- WORK ORDER
Your answer must consist solely of the lines from the one containing "The width and" through the last line of the records below, reproduced exactly, with all pictures omitted.

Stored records
☆ ☆ ☆ ☆ ☆ ☆ ☆
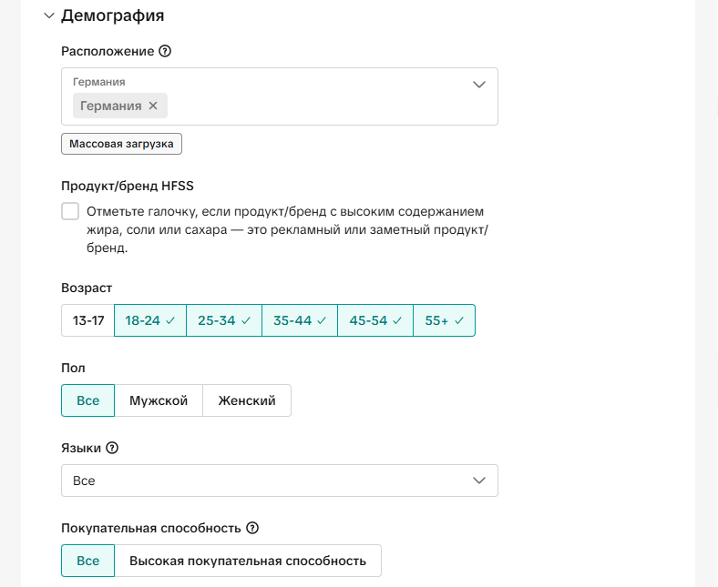Select Все under Пол
Screen dimensions: 718x587
tap(87, 400)
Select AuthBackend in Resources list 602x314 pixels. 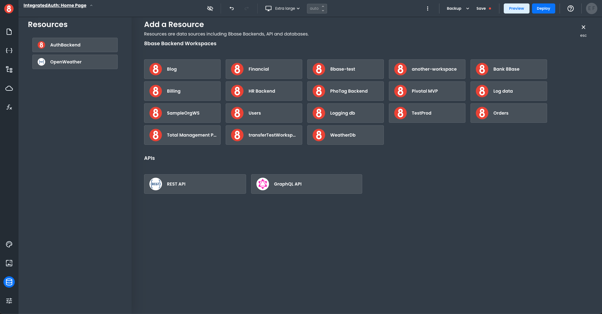pos(75,45)
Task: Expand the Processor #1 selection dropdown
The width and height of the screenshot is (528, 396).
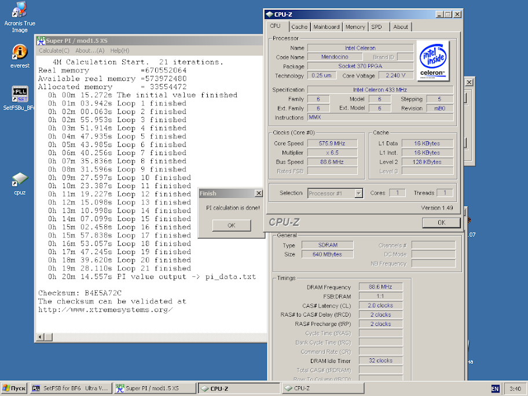Action: point(358,193)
☆ ☆ ☆ ☆ ☆ ☆ ☆
- FINISHED EXERCISE
The width and height of the screenshot is (528, 396).
Action: point(358,193)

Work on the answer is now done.